Telstar reage à anulação
Telstar reage à anulação

A companhia “deplora e refuta toda a campanha difamatória
Fotografia: Edições Novembro

O concurso público promovido entre Novembro de 2017 e Abril do ano em curso foi anulado pelo Chefe de Estado, João Lourenço, por a empresa não ter apresentado os resultados operacionais dos últimos três anos, como impunha o caderno de encargos.
Numa nota de imprensa, a companhia afirma que, durante todo o procedimento do concurso, “a Telstar, seus accionistas, Conselho de Administração e parceiros, pautaram se pelos mais elevados padrões de conduta, qualidade, respeito, exigência, idoneidade e responsabilidade social, tendo cumprido de forma escrupulosa o quadro legal e concursal”.
A companhia “deplora e refuta toda a campanha difamatória, insidiosa e leviana desenvolvida por terceiros, através dos media e das redes sociais, com vista a descredibilizar a Telstar, o processo concursal e o próprio Estado angolano”, sublinha a nota.
A Telstar, esclarece o documento, é uma sociedade comercial de direito angolano constituída em 24 de Novembro de 2017, possuindo um capital social de 30,7 milhões de kwanzas, que tem como objecto social principal a instalação, manutenção, operação de redes e serviços de comunicações electrónicas de carácter fixo e móvel, comunicações e informática no domínio da instalação de infra-estruturas e sistemas de rede e equipamento de telecomunicações e detentora de uma licença multi-serviços emitida a 24 de Janeiro de 2018.

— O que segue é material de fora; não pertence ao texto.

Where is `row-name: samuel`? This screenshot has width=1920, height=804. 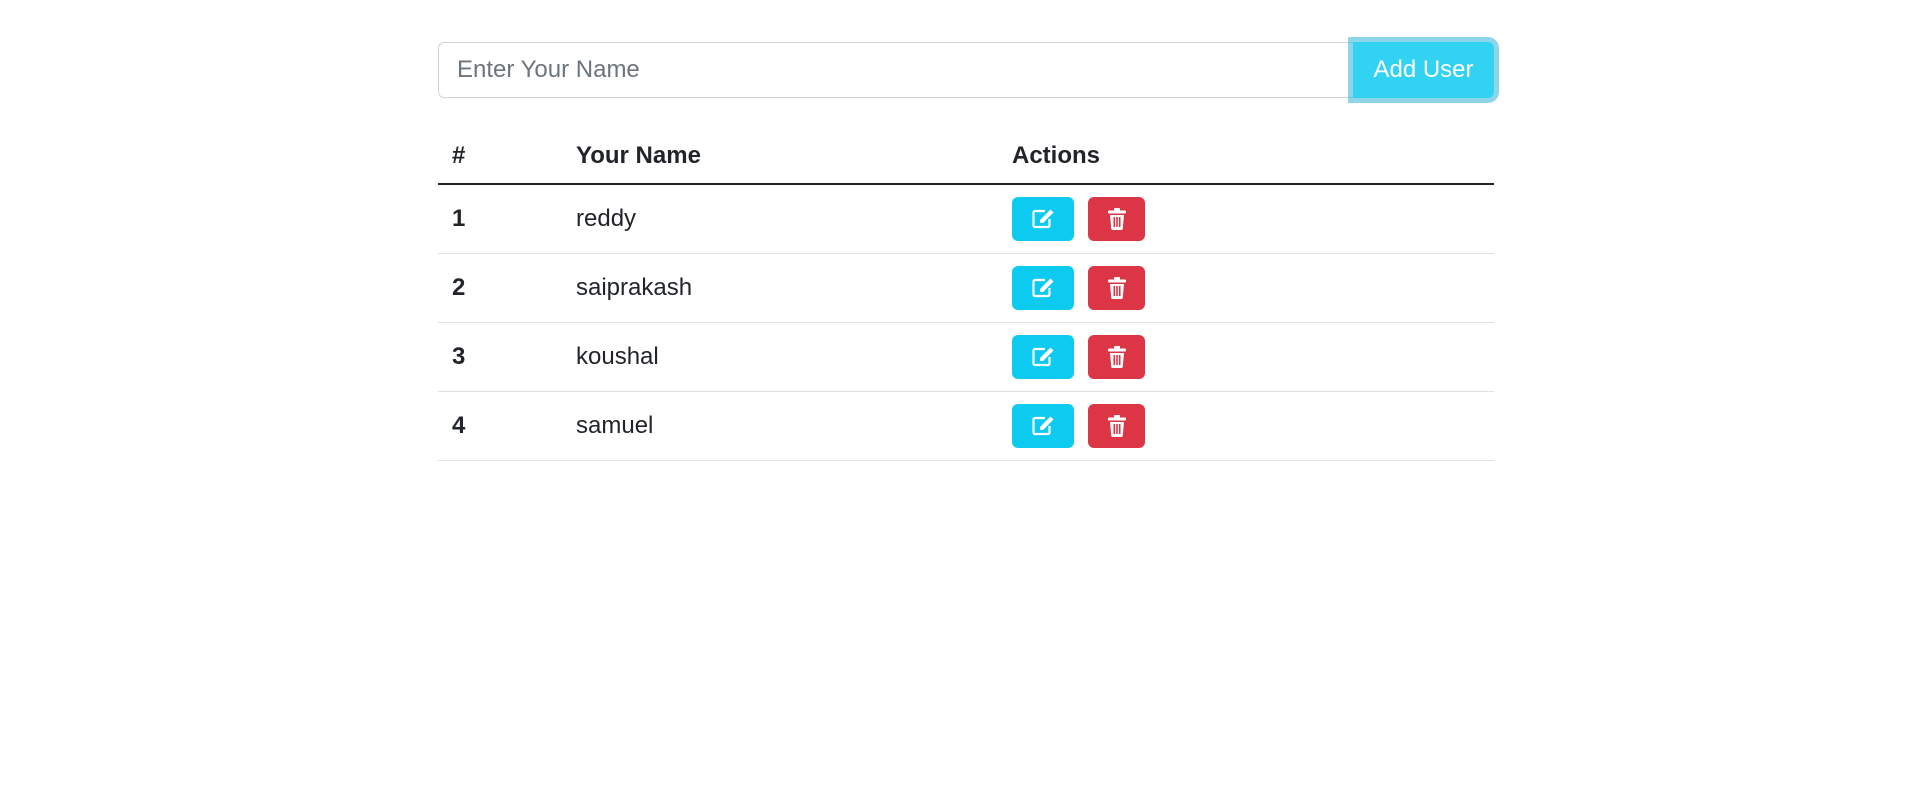 row-name: samuel is located at coordinates (780, 426).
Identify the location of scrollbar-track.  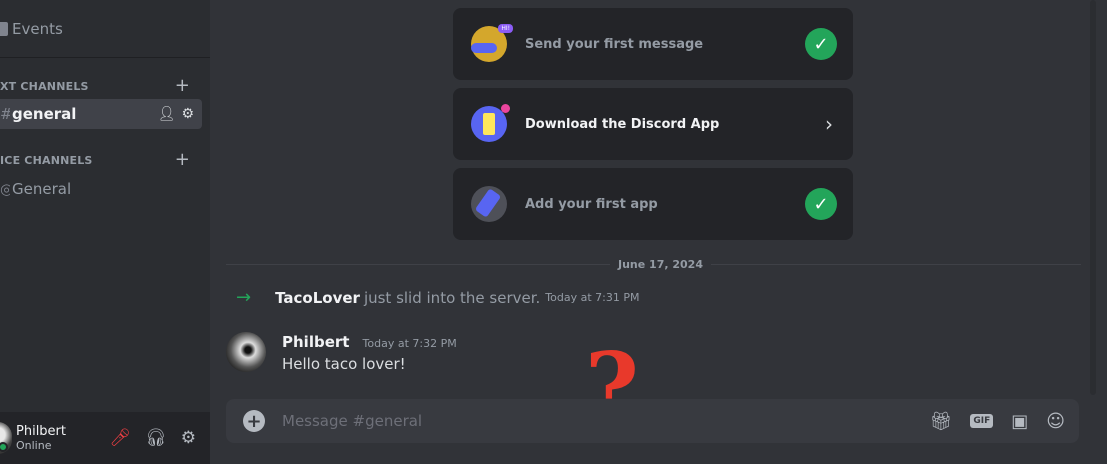
(1093, 198).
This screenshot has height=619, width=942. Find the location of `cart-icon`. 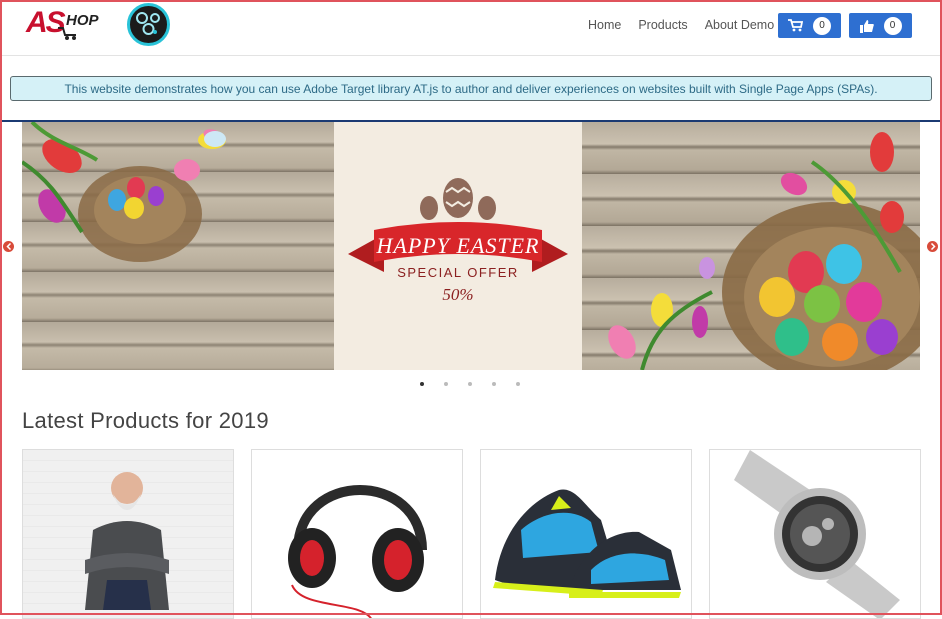

cart-icon is located at coordinates (796, 26).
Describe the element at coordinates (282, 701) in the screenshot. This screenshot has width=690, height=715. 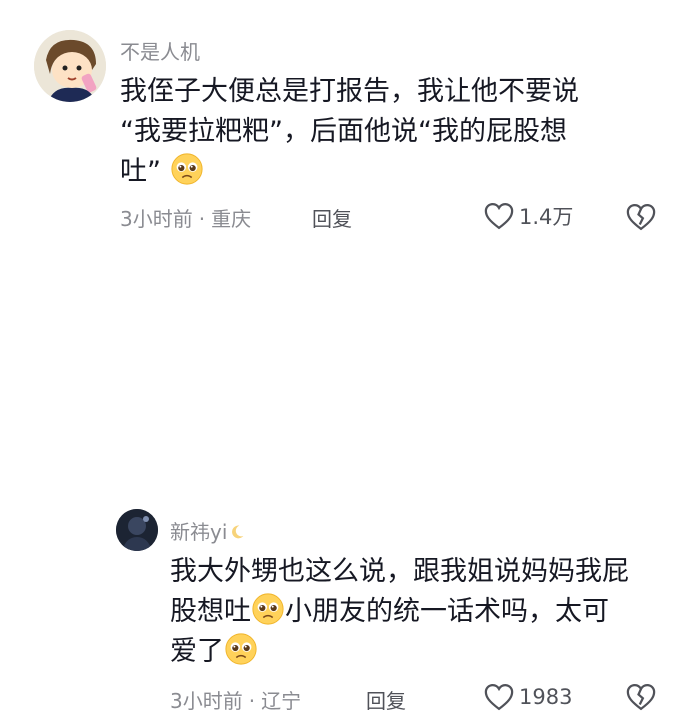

Segundo a nota, a empresa empregou no processo de habilitação ao concurso 120 mil dólares pelas aquisição de cópias das peças do Procedimento do Concurso Público e mais de um milhão de dólares na preparação e apresentação da sua proposta técnica e financeira, na fase final do concurso “com apoio de uma consultora de renome mundial e, em conjunto com os seus parceiros internacionais”, os quais não são revelados.
A empresa e os seus parceiros apresentaram uma proposta de investimento para o TGU na ordem dos 800 milhões de dólares, “para utilização da mais recente e inovadora tecnologia”, na qual se projectava também a criação de cinco mil empregos directos e 160 mil indirectos.
O documento também revela factos do concurso, como o de ter envolvido três únicas candidaturas, sendo a Telstar, MTN Group, Limited (sul-africana) e Yang Yimei, Lda (chinesa), do que resultou a pré-selecção das duas primeiras. O grupo sul africano acabou por desistir em Outubro de 2018, não entregando a proposta técnica e financeira, e, quando o concurso foi anulado, a Telstar estava-se a preparar para a entrega da caução definitiva no valor de 12 milhões de dólares, correspondentes a dez por cento do valor total da licença TGU.